本研究发现pCXGUS-MYB-1K转化的T1代种子未着色，pCXGUS-MYB-2K转化的种子的胚乳边缘有着色。通过对MYB59-P-1和MYB59-P-2的生物信息学分析发现可能含有与胚乳表达相关的顺式调控元件GCN4-motif有关，而调控模式需要进一步探究。叶荣建[20]通过突变体研究发现顺式作用元件(GCN4-like motif)以负向调控元件身份来对EnP3-292胚乳特异表达模式进行调控。

pCXGUS-MYB-1K转化材料的种子萌发期只有芽尖着色，pCXGUS-MYB-2K转化材料的芽尖和根均着色，芽尖着色较深，根少量着色，并且GUS在MYB59-P-2的调控下表达量较高。苗期pCXGUS-MYB-1K，pCXGUS-MYB-2K植株的根、茎、叶均能染色，推测ZmMYB59基因的启动子没有组织特异性，同时也说明起始密码子前1 000 bp是启动子发挥正常调控功能所必须的；而后者的根、茎、叶染色均比前者深，说明起始密码子前1 000 bp启动能力不强，推测前2 000 bp中可能存在增强启动子表达的顺式作用元件。
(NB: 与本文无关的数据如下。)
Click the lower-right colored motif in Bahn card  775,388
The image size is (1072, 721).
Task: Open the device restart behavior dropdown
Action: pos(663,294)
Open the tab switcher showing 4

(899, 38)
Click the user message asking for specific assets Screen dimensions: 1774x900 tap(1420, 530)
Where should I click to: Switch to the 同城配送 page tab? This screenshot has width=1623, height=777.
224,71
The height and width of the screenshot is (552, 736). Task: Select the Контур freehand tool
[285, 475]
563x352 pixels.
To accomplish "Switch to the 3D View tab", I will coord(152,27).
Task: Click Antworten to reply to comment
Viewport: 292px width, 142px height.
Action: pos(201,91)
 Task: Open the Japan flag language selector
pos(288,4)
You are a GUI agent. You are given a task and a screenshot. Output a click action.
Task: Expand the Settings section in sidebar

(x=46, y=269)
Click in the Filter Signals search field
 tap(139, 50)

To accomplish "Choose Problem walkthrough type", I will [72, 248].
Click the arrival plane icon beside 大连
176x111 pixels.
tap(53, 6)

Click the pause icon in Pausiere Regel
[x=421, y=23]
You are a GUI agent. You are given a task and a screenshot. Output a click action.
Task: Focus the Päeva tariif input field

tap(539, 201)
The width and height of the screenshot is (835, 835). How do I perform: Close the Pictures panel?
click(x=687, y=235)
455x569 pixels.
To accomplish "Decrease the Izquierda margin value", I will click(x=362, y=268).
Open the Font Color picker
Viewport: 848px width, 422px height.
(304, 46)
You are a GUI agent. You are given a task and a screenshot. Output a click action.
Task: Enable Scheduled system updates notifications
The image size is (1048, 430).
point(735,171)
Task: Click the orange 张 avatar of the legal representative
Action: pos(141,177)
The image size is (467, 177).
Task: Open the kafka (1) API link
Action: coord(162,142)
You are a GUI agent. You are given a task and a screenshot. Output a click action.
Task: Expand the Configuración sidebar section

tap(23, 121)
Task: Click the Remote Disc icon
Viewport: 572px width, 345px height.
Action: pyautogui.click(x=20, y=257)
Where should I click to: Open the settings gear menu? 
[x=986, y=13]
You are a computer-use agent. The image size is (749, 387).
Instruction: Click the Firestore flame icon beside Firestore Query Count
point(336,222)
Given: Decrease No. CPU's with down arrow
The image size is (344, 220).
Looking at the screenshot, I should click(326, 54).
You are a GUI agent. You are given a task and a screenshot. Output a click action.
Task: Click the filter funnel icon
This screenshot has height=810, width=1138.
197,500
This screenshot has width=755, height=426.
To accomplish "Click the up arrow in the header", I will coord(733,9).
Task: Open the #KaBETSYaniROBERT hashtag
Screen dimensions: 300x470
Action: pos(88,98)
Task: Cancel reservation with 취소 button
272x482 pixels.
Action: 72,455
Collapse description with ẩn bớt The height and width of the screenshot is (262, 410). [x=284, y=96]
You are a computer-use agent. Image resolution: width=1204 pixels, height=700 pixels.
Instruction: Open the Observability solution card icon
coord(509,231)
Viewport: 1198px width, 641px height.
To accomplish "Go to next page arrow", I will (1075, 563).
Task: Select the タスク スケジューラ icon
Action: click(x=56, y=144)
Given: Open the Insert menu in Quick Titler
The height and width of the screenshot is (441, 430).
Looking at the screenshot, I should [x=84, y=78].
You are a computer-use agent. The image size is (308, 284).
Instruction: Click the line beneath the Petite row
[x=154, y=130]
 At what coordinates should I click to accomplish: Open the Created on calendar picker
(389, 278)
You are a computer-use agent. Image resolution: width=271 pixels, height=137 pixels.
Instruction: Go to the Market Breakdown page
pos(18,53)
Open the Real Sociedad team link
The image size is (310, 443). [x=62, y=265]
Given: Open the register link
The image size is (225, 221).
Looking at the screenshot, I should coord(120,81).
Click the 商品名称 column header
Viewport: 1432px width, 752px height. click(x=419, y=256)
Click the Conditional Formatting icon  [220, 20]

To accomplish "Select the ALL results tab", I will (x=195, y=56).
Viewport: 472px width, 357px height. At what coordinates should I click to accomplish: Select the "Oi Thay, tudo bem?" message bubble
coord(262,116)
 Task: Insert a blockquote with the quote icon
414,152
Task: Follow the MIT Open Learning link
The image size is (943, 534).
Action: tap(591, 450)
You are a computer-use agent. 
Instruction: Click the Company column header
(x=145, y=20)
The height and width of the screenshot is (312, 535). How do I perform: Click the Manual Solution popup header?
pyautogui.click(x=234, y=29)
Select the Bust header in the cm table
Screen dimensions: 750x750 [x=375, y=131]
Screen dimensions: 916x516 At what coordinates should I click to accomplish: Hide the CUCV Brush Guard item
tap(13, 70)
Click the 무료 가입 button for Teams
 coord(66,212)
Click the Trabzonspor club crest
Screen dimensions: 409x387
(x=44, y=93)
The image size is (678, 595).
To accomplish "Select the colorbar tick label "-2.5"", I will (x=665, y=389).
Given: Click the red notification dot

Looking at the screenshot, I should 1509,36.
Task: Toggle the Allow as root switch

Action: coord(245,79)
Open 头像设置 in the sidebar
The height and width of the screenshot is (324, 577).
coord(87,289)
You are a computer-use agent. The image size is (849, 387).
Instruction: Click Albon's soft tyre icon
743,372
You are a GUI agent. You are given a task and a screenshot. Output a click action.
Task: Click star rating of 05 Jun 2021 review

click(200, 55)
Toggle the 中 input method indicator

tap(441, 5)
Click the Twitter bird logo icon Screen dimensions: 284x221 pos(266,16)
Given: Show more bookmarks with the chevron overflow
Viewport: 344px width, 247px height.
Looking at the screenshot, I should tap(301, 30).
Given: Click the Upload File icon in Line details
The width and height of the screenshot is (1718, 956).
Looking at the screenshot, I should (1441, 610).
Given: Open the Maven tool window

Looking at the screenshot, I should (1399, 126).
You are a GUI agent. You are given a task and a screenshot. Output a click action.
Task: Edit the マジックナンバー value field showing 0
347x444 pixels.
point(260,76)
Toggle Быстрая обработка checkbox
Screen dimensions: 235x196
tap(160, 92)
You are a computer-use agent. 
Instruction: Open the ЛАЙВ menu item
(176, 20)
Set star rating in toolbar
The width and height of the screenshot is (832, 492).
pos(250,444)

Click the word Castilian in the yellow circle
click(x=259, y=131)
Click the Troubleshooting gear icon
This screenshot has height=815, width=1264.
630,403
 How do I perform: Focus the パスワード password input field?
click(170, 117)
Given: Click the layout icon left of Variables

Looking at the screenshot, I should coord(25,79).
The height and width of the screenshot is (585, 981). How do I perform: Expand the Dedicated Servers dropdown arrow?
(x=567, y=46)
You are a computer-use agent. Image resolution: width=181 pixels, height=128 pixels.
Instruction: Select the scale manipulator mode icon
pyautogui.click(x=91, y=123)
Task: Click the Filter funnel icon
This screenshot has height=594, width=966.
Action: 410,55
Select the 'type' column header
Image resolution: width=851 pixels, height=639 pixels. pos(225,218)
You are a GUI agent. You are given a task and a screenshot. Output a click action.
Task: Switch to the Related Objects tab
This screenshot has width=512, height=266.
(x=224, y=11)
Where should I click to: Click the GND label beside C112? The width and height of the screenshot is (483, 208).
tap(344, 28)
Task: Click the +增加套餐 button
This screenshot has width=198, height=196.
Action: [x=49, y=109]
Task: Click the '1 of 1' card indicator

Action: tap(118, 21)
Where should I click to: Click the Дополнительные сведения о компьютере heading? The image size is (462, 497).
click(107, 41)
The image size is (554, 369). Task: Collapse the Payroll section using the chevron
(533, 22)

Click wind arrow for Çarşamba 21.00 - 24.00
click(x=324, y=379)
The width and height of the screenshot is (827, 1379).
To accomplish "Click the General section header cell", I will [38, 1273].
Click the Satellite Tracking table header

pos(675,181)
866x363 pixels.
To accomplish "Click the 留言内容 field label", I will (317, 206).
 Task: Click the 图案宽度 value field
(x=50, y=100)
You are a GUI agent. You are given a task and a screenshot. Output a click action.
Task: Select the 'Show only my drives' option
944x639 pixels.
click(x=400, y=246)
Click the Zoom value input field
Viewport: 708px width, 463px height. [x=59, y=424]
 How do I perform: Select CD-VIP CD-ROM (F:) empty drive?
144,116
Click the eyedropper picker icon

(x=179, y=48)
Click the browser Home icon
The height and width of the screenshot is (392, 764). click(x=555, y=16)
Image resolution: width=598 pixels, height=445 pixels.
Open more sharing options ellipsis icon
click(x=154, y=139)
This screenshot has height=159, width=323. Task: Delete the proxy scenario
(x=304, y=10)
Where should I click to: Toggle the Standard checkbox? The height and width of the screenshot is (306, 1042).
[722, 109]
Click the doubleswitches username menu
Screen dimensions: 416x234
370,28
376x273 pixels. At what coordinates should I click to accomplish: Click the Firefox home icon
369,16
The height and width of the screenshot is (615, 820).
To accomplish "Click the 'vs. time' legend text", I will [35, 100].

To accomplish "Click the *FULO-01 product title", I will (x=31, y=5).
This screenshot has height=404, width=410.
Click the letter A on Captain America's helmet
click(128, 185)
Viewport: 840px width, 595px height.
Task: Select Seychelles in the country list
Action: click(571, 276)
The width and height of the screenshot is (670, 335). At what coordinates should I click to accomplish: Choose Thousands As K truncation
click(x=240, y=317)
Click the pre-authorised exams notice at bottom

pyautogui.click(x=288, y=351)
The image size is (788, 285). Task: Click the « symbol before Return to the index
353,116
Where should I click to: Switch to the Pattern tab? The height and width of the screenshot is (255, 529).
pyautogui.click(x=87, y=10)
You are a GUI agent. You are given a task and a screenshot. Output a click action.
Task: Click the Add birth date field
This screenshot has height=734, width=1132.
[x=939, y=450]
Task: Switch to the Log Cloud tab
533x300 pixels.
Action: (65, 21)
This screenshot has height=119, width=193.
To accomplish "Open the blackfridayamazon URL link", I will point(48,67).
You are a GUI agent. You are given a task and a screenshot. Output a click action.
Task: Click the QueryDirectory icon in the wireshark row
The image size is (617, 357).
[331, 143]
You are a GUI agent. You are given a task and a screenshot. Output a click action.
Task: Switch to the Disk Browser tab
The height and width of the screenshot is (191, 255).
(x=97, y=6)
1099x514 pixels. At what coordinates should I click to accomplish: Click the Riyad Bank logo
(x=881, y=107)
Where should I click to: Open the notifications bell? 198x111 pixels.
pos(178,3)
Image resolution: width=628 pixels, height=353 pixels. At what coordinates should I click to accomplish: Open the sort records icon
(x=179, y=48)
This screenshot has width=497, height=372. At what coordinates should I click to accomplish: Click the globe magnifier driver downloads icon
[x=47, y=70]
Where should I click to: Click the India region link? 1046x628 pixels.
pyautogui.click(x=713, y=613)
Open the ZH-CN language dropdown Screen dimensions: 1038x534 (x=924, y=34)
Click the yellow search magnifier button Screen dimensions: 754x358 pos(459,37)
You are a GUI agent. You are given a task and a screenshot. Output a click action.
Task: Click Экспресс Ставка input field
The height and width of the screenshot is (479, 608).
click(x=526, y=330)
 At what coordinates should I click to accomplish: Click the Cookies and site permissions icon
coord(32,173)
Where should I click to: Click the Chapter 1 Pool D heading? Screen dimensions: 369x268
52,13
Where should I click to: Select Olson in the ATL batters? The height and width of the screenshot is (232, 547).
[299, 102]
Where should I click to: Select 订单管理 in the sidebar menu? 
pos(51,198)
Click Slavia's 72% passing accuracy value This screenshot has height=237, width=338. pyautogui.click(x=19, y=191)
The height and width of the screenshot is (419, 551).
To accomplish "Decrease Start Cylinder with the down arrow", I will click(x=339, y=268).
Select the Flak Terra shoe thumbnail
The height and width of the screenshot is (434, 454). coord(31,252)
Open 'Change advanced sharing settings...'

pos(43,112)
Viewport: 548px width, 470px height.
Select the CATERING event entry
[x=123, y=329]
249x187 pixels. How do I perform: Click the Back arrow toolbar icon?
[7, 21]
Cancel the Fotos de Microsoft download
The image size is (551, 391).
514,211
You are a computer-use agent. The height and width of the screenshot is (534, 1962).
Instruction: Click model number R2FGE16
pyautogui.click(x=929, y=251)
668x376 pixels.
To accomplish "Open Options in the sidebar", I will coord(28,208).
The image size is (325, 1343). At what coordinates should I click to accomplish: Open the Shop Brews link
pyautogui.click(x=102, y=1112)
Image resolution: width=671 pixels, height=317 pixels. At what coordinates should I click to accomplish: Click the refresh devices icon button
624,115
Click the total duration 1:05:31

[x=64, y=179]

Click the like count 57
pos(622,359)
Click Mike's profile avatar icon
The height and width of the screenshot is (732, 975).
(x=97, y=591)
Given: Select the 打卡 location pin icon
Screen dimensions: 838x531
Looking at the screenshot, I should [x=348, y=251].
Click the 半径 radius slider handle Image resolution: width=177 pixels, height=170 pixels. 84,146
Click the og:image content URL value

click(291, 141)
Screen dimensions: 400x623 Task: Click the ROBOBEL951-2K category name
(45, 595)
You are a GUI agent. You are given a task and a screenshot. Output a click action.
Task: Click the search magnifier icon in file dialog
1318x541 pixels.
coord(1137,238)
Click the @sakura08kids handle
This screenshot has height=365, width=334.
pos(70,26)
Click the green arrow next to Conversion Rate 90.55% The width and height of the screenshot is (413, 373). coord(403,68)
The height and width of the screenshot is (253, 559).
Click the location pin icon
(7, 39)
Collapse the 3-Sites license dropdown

综上所述，MYB59-P-1在种子中没有启动功能,在萌发期和苗期启动功能不强,在萌发期仅芽尖处发挥功能，而在苗期根、茎和叶中均有调控功能；表明MYB59-P-1在调控种子萌发时存在时空差异表达。启动子的高效表达需要多个顺式作用元件的协同及相互作用。通过对MYB59-P-1和MYB59-P-2的生物信息学分析,发现MYB59-P-2中存在大量的脱落酸应答元件(ABRE)、与赤霉素响应有关的顺式作用元件(GARE-motif)、与分生组织特异性激活相关的顺式调控元件(CCGTCC-box)、与胚乳表达相关的顺式调控元件(GCN4-motif)、参与热应激反应的顺式作用元件(HSE)、参与玉米醇溶蛋白代谢调控的顺式调控元件(O2-site)，本研究推测ZmMYB59基因的启动子是组成型启动子。组成型启动子的调控不受外界条件的影响，所启动基因的表达具有持续性，可显著地提高外源基因在植物组织中的表达量，特别是在叶片和茎中，但不具备时空特异性。明确ZmMYB59基因的启动子类型，有利于后期更好地研究该基因的时空表达模式。